Ponzi Nation

Atrios and others have been having some perverse fun tracking the number and frequency of banks getting eated. But there’s another disturbing trend passing largely unnoticed (save for its more spectacular examples): the number of Ponzi schemes the SEC busts up.

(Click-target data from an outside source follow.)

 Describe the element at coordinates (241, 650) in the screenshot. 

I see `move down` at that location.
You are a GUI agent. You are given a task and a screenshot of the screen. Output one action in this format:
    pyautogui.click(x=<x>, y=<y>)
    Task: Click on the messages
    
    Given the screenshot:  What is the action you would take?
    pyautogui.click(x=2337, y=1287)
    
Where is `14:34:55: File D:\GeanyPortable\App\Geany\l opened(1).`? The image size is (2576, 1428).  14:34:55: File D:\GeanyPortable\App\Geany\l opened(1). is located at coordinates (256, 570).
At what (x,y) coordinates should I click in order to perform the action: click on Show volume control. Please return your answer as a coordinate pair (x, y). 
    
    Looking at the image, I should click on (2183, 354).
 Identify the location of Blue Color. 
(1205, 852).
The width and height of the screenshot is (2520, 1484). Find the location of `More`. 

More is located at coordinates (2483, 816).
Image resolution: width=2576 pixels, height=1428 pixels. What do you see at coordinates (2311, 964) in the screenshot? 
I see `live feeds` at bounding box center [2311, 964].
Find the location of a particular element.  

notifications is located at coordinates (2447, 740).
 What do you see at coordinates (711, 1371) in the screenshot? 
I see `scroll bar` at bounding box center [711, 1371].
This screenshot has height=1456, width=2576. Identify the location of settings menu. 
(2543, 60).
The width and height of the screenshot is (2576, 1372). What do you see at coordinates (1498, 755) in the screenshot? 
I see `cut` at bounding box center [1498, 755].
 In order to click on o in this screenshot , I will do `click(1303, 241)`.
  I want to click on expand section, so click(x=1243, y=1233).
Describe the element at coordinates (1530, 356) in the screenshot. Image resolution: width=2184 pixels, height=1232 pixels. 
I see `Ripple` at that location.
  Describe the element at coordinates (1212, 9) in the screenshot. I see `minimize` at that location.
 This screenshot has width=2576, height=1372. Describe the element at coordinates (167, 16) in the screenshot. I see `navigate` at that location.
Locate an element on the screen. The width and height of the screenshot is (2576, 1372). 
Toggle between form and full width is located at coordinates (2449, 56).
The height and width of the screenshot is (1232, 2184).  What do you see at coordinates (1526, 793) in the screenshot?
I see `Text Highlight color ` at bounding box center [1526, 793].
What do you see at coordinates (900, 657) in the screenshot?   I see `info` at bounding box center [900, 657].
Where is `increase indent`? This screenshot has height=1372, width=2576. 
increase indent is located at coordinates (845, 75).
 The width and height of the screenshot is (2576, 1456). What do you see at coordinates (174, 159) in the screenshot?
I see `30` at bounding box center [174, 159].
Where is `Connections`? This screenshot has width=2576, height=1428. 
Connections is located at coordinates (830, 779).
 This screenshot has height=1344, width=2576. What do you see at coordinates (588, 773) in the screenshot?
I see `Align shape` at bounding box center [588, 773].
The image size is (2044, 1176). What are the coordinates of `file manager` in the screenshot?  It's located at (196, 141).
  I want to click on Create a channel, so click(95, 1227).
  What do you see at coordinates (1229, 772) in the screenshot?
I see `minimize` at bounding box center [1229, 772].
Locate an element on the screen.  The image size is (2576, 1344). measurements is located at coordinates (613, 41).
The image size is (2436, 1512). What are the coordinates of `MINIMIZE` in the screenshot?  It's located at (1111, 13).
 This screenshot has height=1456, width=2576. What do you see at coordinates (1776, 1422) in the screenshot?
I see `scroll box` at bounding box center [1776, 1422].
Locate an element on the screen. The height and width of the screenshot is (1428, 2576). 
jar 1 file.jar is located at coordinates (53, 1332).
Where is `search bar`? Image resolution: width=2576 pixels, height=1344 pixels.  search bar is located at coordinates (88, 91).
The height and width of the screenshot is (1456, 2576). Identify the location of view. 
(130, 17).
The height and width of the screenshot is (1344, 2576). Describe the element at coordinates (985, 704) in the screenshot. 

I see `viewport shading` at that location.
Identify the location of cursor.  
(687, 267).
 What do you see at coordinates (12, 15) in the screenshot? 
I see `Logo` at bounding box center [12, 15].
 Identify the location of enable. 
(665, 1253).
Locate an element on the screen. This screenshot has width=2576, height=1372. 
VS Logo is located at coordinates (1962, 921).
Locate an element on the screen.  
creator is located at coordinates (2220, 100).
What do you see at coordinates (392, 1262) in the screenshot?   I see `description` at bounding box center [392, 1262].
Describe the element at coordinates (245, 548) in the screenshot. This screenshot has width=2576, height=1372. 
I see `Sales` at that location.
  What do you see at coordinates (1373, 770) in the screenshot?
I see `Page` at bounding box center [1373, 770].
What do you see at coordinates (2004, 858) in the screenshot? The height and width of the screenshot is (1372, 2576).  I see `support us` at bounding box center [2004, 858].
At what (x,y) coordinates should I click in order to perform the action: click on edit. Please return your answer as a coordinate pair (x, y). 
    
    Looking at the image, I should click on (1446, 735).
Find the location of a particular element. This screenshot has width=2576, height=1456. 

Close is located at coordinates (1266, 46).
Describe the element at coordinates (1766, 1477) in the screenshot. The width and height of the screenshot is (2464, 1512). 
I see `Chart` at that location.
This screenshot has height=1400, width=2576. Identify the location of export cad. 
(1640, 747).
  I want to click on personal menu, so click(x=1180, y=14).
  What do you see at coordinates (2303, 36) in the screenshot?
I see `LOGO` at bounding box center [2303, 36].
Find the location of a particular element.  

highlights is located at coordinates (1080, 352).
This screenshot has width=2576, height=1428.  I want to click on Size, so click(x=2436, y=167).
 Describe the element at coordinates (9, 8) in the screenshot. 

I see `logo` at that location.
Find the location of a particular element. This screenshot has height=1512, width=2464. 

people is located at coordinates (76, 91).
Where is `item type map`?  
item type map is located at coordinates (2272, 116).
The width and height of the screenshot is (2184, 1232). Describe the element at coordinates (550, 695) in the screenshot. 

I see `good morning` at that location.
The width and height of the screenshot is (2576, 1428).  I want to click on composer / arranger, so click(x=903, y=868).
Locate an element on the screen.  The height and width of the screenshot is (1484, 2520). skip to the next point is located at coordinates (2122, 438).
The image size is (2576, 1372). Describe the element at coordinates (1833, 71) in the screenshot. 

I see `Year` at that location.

Counting just the schemes the SEC issues a press release on and labels a Ponzi scheme (and using the SEC’s most conservative estimate for the size of the scheme), there have been 19 Ponzi schemes in the last year, amounting to $17,848 million dollars in fraud (Bernie Madoff counts for the bulk of that–$17 billion–and I did not include Stanford’s scheme, since SEC has not used the word "Ponzi" in their public releases on it yet). 

Date   Name Amount (000s)
4/13/09   Maximum Return Investments 23,000
4/9/09   Richard Copeland 35,000
4/8/09   Shawn Merriman 17,000
4/6/09   Overseas China Fund 50,000
4/1/09   Gemini Fund 50,000
3/26/09   Millenium Bank 68,000
3/11/09   Equity Investment Management and Trading 40,000
2/19/09   Billion Coupons 4,400
1/15/09   CRE Capital Corporation 25,000
1/8/09   Joseph Forte 50,000
12/30/08   Creative Capital Consortium 23,000
12/11/08   Madoff 17,000,000
11/12/08   Biltmore Financial 25,000
10/30/08   Bottom Line and Summit 30,000
10/6/08   Norman Hsu 60,000
9/16/08   Cornerstone Capital Management 15,000
9/15/08   PIPE Investments 52,700
8/11/08   Wextrust 255,000
5/2/08   Safevest 25,000
      17,848,100

And in an April 1 press release, the SEC said it had shut down 75 Ponzi schemes in the last two years (it only released a press release for one more Ponzi scheme in that time). In other words, the SEC has actually been shutting down more Ponzi schemes than the number of banks the FDIC eated

Now, a lot of those schemes target a particular potentially vulnerable or trusting class of people. (One Ponzi scheme targeted the deaf, for example, and others targeted particular ethnic groups.) 

Even accounting for the ways these schemers have instilled trust among their targets, this is still a big number of Ponzi schemes. Doesn’t anyone look for the tangible product at the end of a money-making scheme anymore?